We continue to make progress on our backlog of expansion projects and have
placed two projects in-service during the second quarter of 2009. We have spent
$0.6 billion during the six months ended June 30, 2009. Our backlog of expansion
projects are substantially fully contracted with customers and will be placed
in-service over the next five years. In addition, financings have been completed
to fund our $1.7 billion expansion capital plan in 2009 and a substantial
portion of the capital needs for the Gulf LNG and Florida Gas Transmission Phase
VIII projects. Over the next twelve months, we expect several projects to be
placed in-service representing $0.9 billion of the expansion backlog.
Additionally, listed below are significant updates to our December 31, 2008
backlog of projects originally discussed in our 2008 Annual Report on Form 10K.
• Colorado Interstate Gas Company (CIG) Raton 2010 Expansion. During the first
quarter of 2009, we agreed with our customers to defer the in-service date
for our Raton 2010 project from June 2010 to December 2010.
• Totem Gas Storage. In June 2009, our Totem Gas Storage project was placed in-service.
• TGP 300 Line Expansion. In July 2009, we filed an application with the FERC for certificate authorization for our 300 Line Expansion project.
• Ruby Pipeline Project. In June 2009, the FERC issued a draft Environmental Impact Study. A final environmental impact statement is scheduled to be issued in October 2009. Final sizing of the project will be based on market support. In July 2009, we entered into a binding agreement with GIP, whereby they will invest up to $700 million in the Ruby pipeline project as further discussed in Overview and Outlook above.

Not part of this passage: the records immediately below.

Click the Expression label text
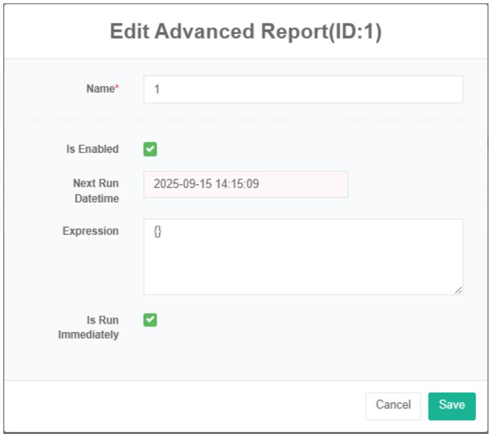 click(x=90, y=231)
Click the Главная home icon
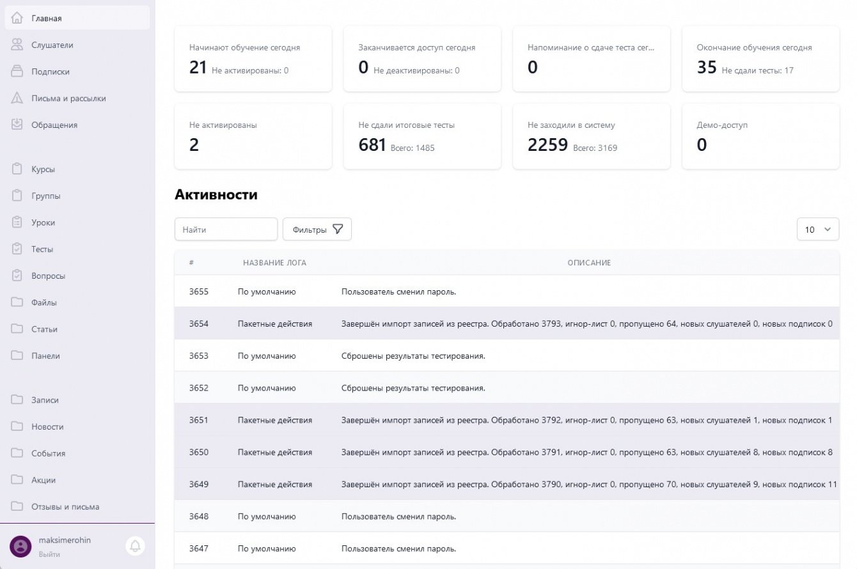 point(18,18)
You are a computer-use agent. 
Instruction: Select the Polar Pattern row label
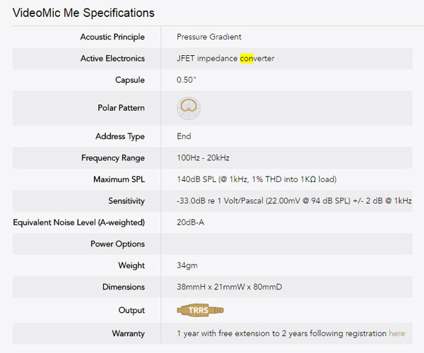click(121, 108)
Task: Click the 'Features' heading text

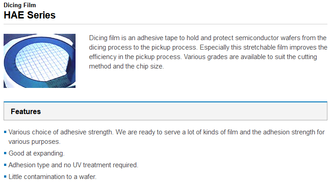Action: click(x=26, y=111)
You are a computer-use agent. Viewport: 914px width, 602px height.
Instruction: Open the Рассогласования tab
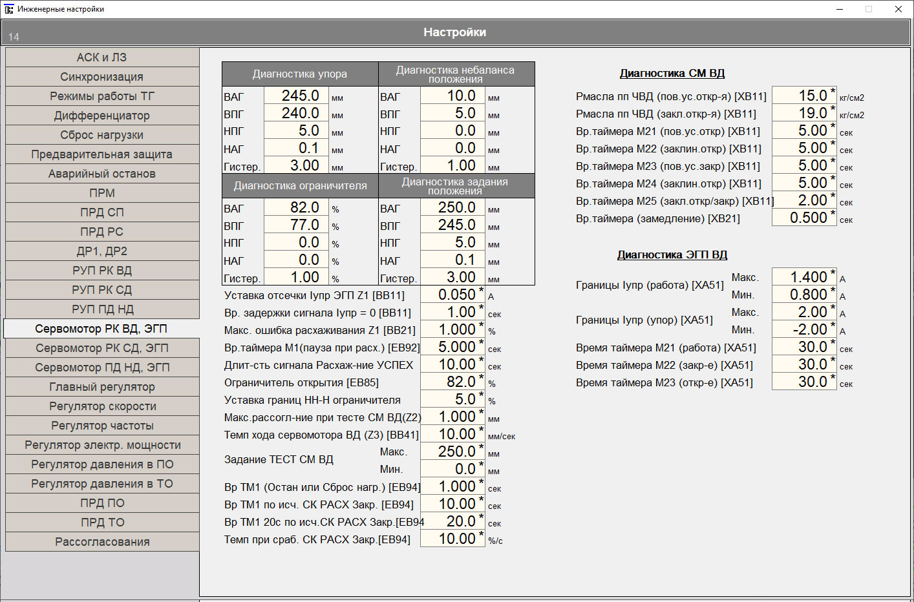(x=102, y=542)
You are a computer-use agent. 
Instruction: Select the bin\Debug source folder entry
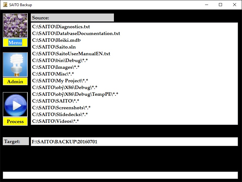pos(60,60)
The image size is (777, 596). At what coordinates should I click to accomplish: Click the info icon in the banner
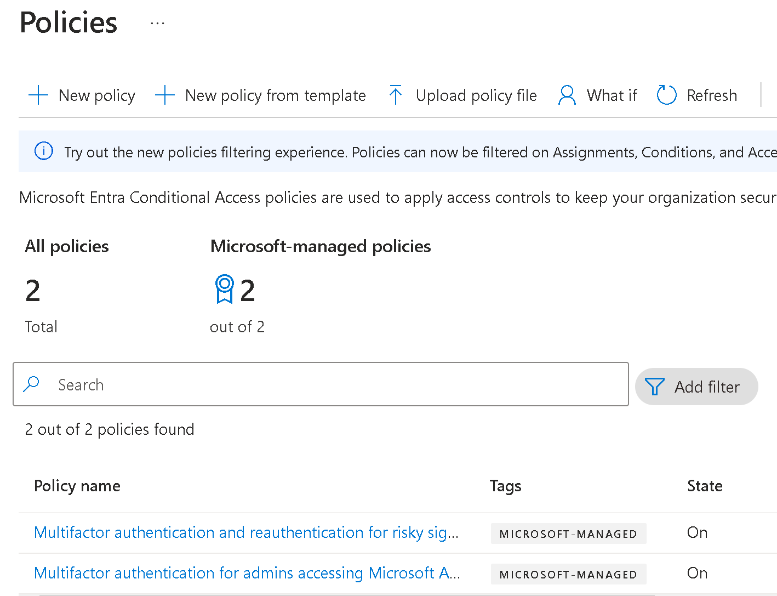point(44,151)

• Elba Expansion III/ Elba Express/ Cypress Phase III. On June 25, 2009, BG LNG Services LLC (BG) and SNG, Elba Express (EEC) and Southern LNG, Inc. entered into agreements to delay the in-service date of the Elba III Phase B expansion project. The modified agreements give BG the option to delay the in-service date of the Elba III Phase B expansion to as late as the end of 2015, or, in the event certain conditions are unable to be met by BG, to terminate the Elba III Phase B expansion. In exchange for allowing this delay/termination option, BG has committed to subscribe to certain firm Phase B capacity on El Paso's Elba Express pipeline and to potentially provide certain rate considerations on an existing transportation contract on El Paso's SNG Pipeline. In addition, BG has given up its right to proceed with Phase III of the Cypress Expansion Project on SNG.
In addition to our backlog of contracted organic growth projects, we have
other projects that are in various phases of commercial development, two of
which are noted below. Many of the potential projects involve expansion capacity
to serve increased natural gas-fired generation loads, as well as new supply
projects.
• Potential Power Plant Loads. SNG has executed a non-binding letter of intent
with Florida Power & Light (FPL) to expand SNG's system by approximately 600
MMcf/d by constructing approximately 375 miles of 36-inch pipeline from
western Alabama to northern Florida. The expansion is currently estimated to
cost approximately $1.4 billion to $1.6 billion and would serve, in part,
two oil-fired power plants that FPL plans to convert to natural gas usage.
However, Southern Union (a 50% owner of Florida Gas Transmission along with
us) has alleged that SNG does not have the right to participate in the
project.
Along the Front Range of CIG's system, utilities have various projects under
development that involve constructing new natural gas-fired generation in part
to provide backup capacity required when renewable generation is not available
during certain daily or seasonal periods.
• Potential Supply Projects. TGP's system is located over a significant
portion of the Marcellus Basin that is under various phases of development
by producers. TGP has executed firm transportation contracts with shippers
from the basin utilizing its existing capacity. In addition, TGP has been in
discussions with producers to expand its system to provide additional
transportation capacity from the Marcellus Basin.
Most of our potential expansion projects would have in-service dates for 2014 and beyond. If we are successful in contracting for these new projects, the capital requirements could be substantial and would be incremental to our backlog of contracted organic growth projects. Although we pursue the development of these potential projects from time to time, there can be no assurance that we will be successful in negotiating the definitive binding contracts necessary for such projects to be included in our backlog of contracted organic growth projects.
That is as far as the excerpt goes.